### WHAT TO DO
Copy out the records from the line containing "Point to the Token indices label" through the end of the records, and leave the pictures out of your copy.

### DATA ENTRIES
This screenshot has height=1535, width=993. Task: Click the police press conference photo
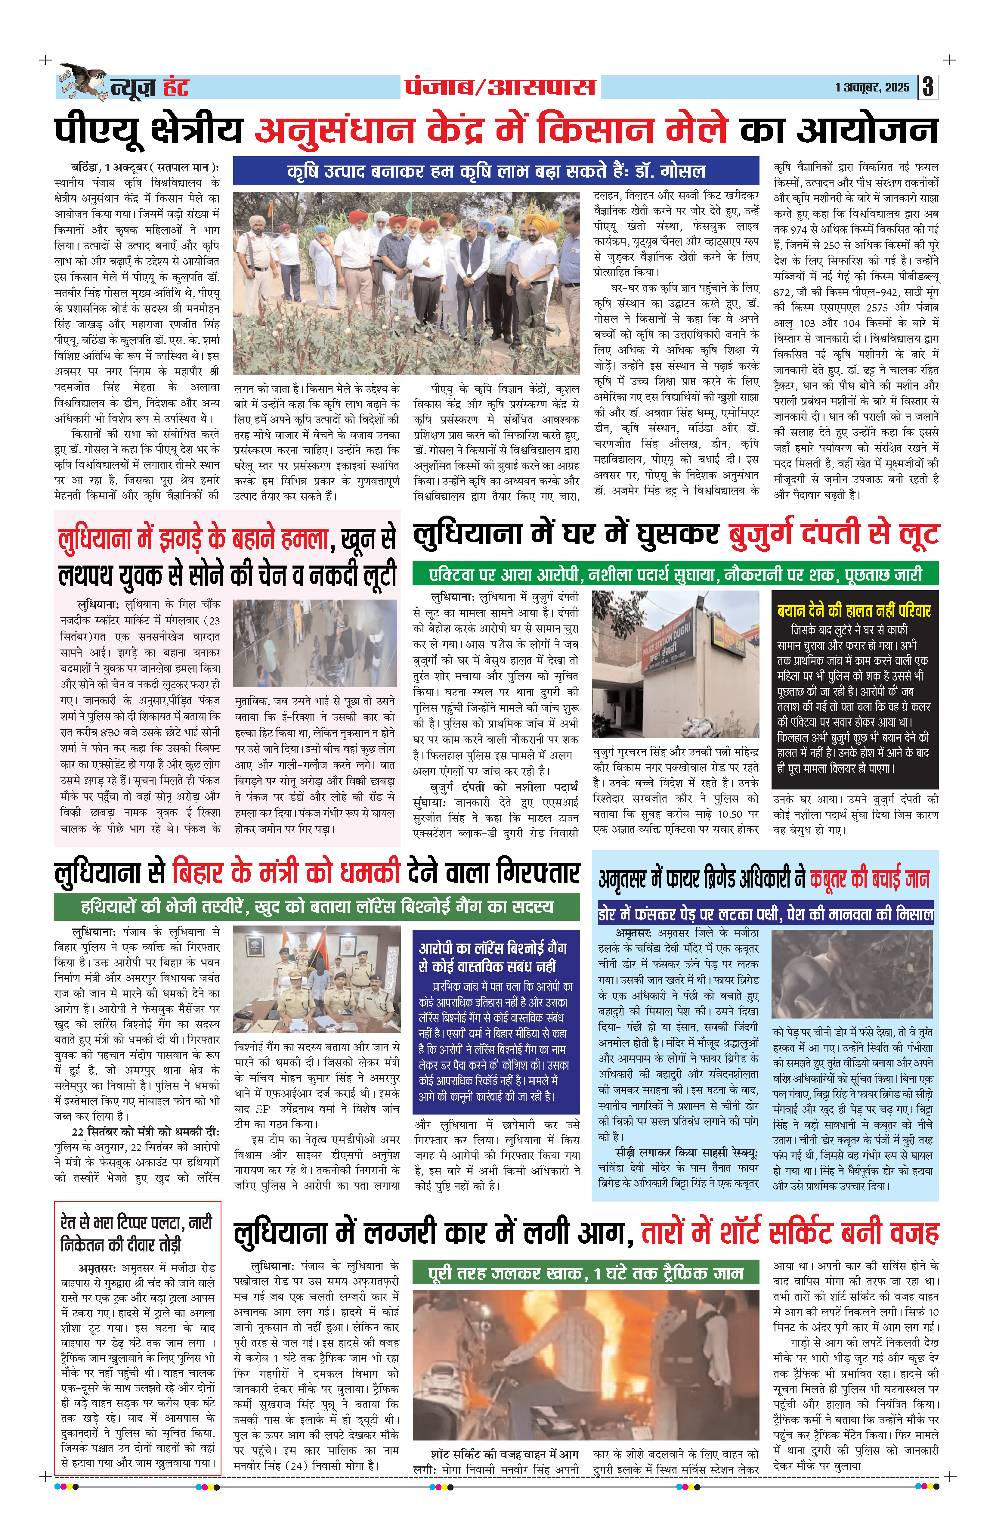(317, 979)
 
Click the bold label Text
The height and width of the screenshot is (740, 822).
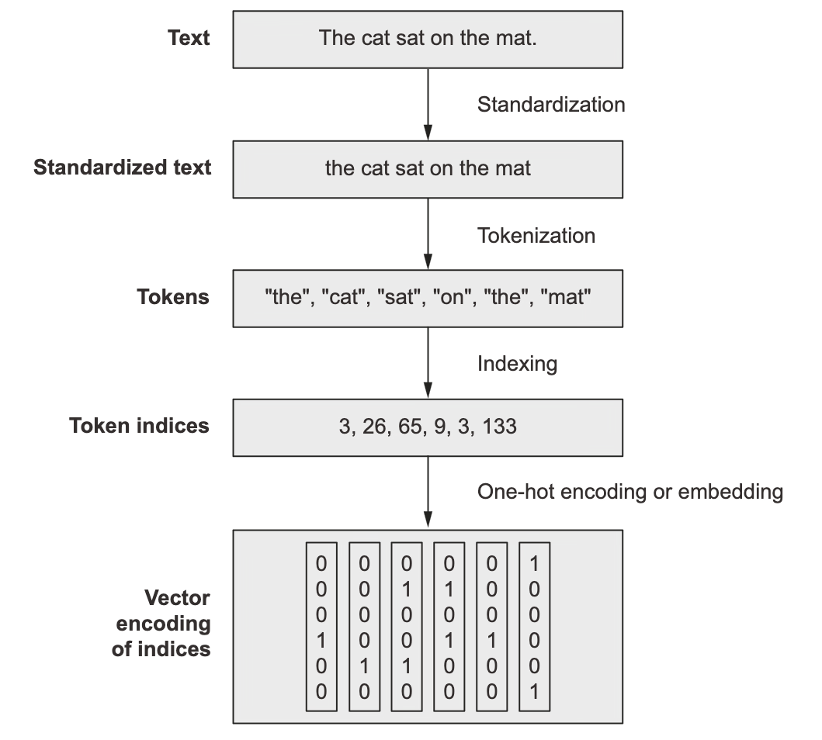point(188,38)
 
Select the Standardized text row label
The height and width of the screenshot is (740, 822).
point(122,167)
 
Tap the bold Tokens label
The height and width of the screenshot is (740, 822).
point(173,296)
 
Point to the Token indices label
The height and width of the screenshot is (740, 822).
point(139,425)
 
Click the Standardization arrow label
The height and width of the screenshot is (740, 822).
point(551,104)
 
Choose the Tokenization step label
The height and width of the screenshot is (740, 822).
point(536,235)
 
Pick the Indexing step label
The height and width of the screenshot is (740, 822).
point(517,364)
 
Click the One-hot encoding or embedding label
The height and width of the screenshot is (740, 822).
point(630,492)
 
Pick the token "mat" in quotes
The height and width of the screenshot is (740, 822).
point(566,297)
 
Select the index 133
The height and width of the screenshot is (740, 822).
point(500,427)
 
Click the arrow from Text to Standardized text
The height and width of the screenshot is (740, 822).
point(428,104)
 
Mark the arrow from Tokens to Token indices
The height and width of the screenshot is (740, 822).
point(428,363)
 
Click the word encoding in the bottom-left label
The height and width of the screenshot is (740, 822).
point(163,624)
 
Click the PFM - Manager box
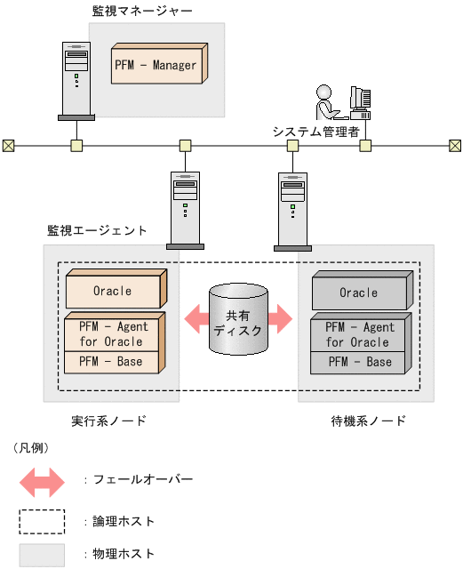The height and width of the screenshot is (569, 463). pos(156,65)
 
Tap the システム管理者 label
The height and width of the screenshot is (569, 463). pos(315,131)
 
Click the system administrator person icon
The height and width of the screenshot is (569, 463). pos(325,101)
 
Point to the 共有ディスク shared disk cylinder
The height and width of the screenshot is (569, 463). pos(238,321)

### REPLY TO THE EXERCISE
Point to the Token indices label
The height and width of the screenshot is (740, 822).
point(139,425)
 
Click the Standardization arrow label
The height and width of the screenshot is (740, 822).
point(551,104)
 
Choose the Tokenization step label
The height and width of the screenshot is (740, 822).
point(536,235)
 
Pick the Indexing step label
The height and width of the screenshot is (740, 822).
point(517,364)
 
Click the One-hot encoding or embedding label
The height and width of the screenshot is (740, 822).
point(630,492)
 
Pick the token "mat" in quotes
The height and width of the screenshot is (740, 822).
point(566,297)
 
Select the index 133
The height and width of the screenshot is (740, 822).
point(500,427)
 
Click the arrow from Text to Standardized text
The height and width of the screenshot is (740, 822).
point(428,104)
 
Mark the arrow from Tokens to Token indices
The height and width of the screenshot is (740, 822).
point(428,363)
 
Click the word encoding in the bottom-left label
The height and width of the screenshot is (740, 822).
point(163,624)
 
Click the PFM - Manager box
The height and width of the screenshot is (569, 463). pos(156,65)
 
Tap the システム管理者 label
The height and width of the screenshot is (569, 463). pos(315,131)
 
Click the system administrator person icon
The height and width of the screenshot is (569, 463). pos(325,101)
 
Point to the 共有ディスク shared disk cylinder
The height and width of the screenshot is (569, 463). pos(238,321)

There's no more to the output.